Postby ohmfab » Thu Dec 21, 2006 2:52 am

Hello All,

This is an excellent site with great info and hopefully my first post can also help someone out.

My 1999 S80 is sufferring from a front end clunking noise. The noise is most prominent at low speeds (20-30mph) while on the brakes and turning sharply, for instance at an intersection. Since I live in the city and have quite a few of those to navigate daily the noise has been wearing thin on me!
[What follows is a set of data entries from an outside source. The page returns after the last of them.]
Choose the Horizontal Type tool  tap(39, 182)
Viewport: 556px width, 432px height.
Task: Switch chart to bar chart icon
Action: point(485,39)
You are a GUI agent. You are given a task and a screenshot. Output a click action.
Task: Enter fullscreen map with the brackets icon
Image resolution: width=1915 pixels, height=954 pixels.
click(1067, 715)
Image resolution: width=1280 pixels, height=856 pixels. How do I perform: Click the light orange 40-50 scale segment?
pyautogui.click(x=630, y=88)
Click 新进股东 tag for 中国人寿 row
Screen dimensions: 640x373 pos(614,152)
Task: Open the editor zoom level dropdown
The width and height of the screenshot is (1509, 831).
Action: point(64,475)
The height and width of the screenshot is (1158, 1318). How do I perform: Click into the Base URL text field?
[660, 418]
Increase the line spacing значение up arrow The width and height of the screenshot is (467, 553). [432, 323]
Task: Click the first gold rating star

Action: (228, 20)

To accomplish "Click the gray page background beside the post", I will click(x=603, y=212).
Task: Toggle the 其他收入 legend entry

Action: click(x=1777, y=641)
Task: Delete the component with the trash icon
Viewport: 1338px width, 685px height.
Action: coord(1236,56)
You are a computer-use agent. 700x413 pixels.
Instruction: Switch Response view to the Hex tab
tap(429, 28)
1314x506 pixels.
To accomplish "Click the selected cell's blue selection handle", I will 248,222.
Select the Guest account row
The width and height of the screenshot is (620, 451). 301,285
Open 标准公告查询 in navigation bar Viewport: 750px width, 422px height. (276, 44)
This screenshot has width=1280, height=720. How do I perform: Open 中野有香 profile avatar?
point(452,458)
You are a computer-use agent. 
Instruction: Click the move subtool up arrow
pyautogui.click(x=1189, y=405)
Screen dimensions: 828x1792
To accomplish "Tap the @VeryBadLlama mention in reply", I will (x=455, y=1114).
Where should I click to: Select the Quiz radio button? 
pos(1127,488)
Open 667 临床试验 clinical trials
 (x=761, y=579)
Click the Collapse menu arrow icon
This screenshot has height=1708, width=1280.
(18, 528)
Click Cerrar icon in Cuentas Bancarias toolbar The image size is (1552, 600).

I am a fairly experienced wrencher and between my father and I a few Volvos have graced the garage and all of them have had clunking noises at one time or another. I've gotten pretty good at diagnosing these unfortunately and have already inspected the Control arm bushings, ball joints, sway bar endlinks, tie rod ends, spring isolators and upper spring mounts -- they were all in excellent shape. I was a bit confused at this point.

I drove the car some more and could feel the clunk in driver floor just under the brake pedal and now I am 99% sure it is the rear subframe bushings. While the car is turning and braking the chassis of the car is shifting a bit forward on the bushing while the subframe is staying put which is resulting in the clunking noise.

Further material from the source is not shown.